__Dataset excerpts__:
▼

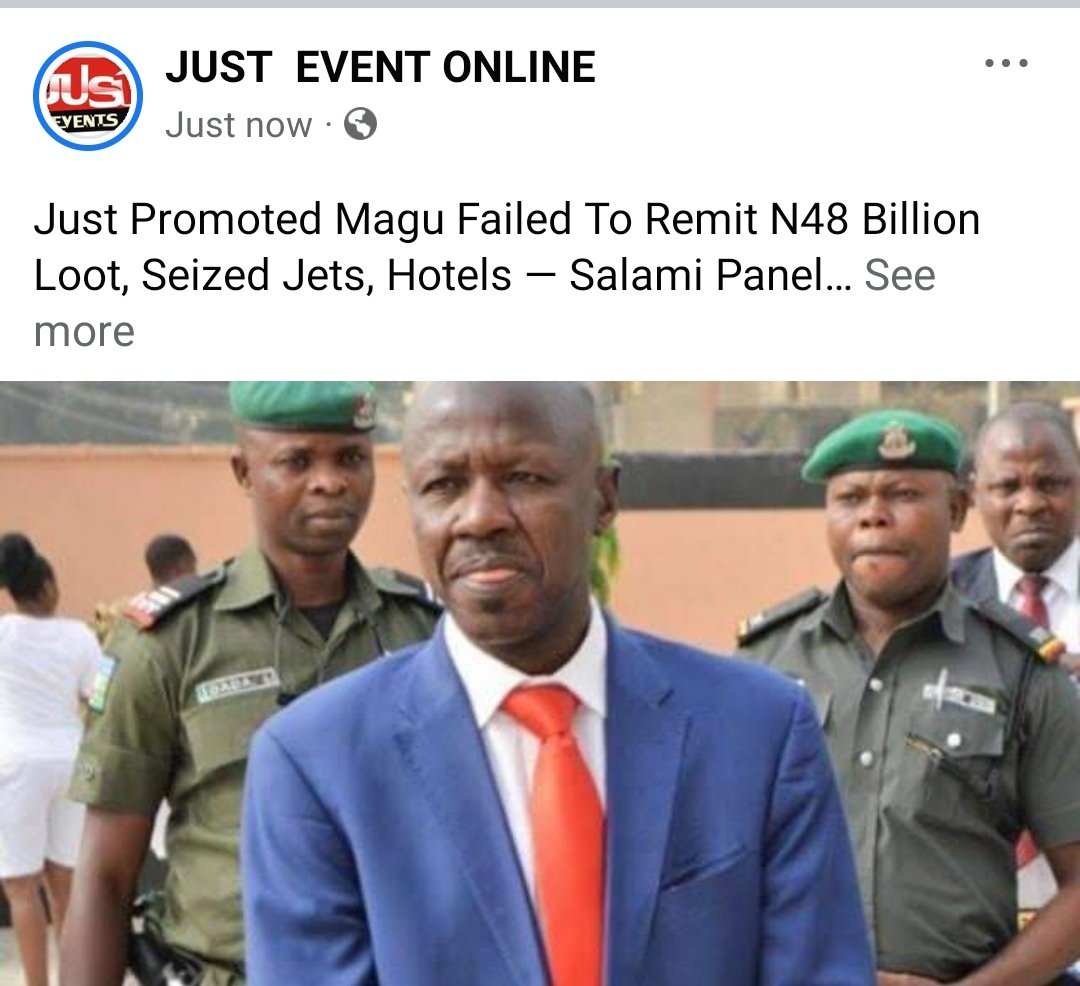Open the JUST EVENT ONLINE page name

tap(380, 67)
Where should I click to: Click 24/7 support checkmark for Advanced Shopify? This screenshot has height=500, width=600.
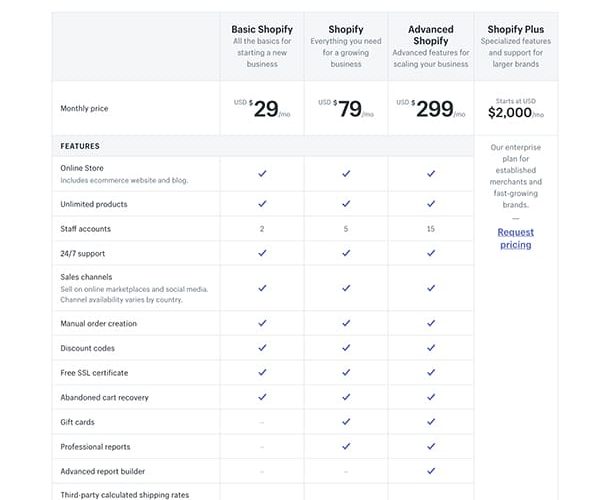pyautogui.click(x=431, y=253)
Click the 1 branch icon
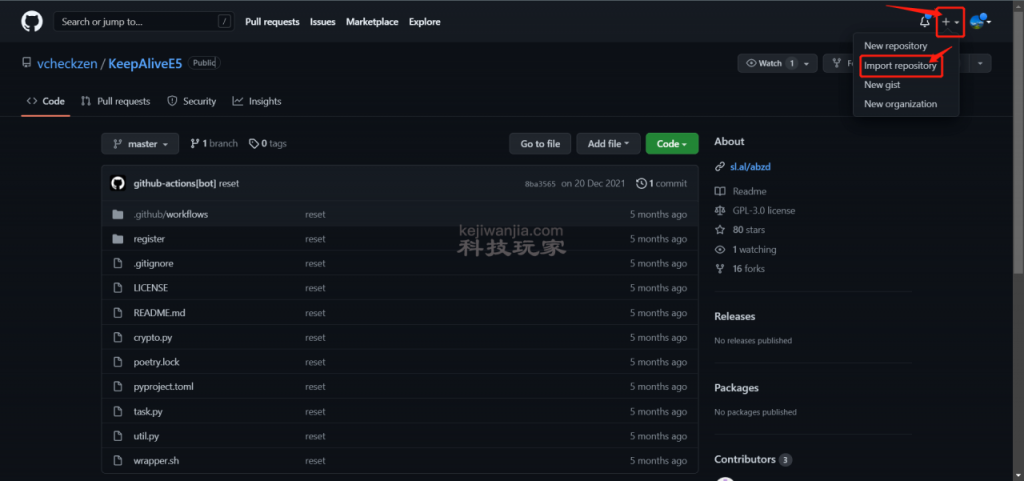 click(194, 144)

▲

__Your assignment__:
Set down, word for word, only the lines running from the line with "Where should I" through the final line of the entries above, omitting all pictures.

__Answer box__:
Where should I click to: Click 24/7 support checkmark for Advanced Shopify? This screenshot has height=500, width=600.
pyautogui.click(x=431, y=253)
Click the 1 branch icon
 click(194, 144)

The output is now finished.